### SUPPLIED MATERIAL:

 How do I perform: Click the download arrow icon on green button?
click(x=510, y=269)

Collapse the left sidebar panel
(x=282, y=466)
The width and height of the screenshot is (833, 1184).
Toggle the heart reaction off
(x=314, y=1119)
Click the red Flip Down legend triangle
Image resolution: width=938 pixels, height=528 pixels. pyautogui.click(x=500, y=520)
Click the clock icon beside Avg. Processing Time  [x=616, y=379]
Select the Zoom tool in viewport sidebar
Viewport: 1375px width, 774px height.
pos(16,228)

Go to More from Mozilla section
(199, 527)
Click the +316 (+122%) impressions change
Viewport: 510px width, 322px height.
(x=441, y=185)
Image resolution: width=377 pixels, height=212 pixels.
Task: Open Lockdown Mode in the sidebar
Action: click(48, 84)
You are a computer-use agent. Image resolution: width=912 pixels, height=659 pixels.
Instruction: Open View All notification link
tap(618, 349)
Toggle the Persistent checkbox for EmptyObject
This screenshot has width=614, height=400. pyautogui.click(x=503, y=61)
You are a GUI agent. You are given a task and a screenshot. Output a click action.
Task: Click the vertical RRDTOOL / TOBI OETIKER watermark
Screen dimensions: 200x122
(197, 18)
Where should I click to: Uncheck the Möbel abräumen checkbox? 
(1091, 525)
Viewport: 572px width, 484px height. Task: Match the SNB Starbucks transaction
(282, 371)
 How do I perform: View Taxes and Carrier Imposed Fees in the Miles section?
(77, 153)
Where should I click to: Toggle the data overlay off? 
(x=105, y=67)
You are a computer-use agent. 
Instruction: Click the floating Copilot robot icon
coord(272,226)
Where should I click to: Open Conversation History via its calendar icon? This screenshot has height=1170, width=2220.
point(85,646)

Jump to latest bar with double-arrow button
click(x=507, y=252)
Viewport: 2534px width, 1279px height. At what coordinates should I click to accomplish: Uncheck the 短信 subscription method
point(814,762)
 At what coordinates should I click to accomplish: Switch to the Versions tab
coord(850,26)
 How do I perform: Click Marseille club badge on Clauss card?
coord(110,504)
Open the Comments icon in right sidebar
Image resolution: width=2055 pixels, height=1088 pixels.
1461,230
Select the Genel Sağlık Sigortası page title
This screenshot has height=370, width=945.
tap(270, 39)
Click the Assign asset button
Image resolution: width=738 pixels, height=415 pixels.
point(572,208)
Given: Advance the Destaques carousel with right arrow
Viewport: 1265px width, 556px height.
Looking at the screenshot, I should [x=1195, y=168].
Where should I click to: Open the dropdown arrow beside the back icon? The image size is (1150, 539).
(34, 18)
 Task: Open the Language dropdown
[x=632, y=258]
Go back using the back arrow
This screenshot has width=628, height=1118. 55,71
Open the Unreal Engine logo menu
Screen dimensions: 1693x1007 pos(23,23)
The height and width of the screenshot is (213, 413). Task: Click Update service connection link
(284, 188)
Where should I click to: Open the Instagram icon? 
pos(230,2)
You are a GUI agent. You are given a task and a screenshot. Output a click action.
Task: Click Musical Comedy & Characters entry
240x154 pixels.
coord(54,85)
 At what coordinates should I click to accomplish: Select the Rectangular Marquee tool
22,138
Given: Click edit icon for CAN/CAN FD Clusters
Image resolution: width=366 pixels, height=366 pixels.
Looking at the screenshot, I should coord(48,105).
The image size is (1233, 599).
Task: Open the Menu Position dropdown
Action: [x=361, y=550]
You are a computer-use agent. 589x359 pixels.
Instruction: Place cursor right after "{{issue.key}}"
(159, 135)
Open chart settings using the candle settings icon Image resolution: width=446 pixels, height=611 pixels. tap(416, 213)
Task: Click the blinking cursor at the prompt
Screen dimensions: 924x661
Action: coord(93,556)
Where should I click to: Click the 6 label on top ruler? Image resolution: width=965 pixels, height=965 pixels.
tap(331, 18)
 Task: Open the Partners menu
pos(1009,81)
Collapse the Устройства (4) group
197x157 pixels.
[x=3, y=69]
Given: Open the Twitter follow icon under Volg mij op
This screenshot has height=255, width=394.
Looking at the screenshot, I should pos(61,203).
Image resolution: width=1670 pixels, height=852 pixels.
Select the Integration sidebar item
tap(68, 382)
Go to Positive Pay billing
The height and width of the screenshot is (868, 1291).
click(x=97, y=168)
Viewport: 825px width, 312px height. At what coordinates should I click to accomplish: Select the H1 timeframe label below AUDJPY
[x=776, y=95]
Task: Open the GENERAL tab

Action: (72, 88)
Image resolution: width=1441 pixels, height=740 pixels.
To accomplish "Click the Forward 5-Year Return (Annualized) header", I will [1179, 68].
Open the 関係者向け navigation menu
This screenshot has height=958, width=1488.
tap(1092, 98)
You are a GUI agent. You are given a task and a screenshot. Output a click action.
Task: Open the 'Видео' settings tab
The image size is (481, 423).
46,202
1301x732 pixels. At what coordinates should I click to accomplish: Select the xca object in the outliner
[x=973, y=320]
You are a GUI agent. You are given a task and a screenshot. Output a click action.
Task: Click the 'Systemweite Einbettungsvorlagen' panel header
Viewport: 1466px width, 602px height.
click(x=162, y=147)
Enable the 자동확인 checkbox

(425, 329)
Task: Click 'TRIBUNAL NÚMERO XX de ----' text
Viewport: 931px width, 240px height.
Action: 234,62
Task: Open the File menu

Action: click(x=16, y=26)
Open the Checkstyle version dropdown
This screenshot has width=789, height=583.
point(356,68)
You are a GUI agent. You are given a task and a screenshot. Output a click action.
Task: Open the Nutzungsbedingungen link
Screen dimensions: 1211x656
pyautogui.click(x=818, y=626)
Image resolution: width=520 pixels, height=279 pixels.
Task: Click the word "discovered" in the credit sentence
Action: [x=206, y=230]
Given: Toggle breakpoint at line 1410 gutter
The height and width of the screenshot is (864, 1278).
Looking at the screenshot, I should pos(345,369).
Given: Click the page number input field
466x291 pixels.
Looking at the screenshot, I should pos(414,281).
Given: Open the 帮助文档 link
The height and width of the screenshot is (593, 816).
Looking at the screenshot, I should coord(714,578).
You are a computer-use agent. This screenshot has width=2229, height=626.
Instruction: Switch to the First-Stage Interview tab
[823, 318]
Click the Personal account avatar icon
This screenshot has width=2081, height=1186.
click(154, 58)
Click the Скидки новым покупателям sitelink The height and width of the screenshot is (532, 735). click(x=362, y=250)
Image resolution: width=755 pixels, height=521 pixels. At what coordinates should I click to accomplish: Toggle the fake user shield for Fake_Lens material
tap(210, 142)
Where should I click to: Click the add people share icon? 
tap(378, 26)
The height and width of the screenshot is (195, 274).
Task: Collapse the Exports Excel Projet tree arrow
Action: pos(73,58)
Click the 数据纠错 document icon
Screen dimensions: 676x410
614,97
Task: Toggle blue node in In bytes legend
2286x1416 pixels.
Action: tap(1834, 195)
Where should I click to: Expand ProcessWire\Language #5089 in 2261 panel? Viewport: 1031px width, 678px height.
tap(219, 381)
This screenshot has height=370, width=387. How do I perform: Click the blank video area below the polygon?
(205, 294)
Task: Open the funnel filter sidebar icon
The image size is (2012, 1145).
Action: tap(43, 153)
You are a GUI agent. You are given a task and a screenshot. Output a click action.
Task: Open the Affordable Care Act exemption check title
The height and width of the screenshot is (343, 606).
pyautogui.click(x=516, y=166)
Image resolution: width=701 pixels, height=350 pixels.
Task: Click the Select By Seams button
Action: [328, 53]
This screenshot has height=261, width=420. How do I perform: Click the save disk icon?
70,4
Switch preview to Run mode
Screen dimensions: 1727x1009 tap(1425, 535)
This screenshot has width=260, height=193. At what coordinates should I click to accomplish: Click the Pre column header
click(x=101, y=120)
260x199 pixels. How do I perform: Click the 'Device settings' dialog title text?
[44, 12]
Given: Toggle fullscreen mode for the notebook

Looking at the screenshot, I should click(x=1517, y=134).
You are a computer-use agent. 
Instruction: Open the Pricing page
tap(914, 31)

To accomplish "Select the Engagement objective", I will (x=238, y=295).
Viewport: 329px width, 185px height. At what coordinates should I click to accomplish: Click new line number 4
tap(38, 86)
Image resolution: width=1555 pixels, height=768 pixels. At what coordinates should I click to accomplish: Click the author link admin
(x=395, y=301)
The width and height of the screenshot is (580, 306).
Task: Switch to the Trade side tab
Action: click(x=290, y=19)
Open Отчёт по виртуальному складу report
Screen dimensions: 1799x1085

### EXERCISE OBJECTIVE:
Can you gather every line of the records above that contains the word "beside"?

### EXERCISE SOLUTION:
Click the clock icon beside Avg. Processing Time  [x=616, y=379]
Where should I click to: Open the dropdown arrow beside the back icon? The image size is (1150, 539).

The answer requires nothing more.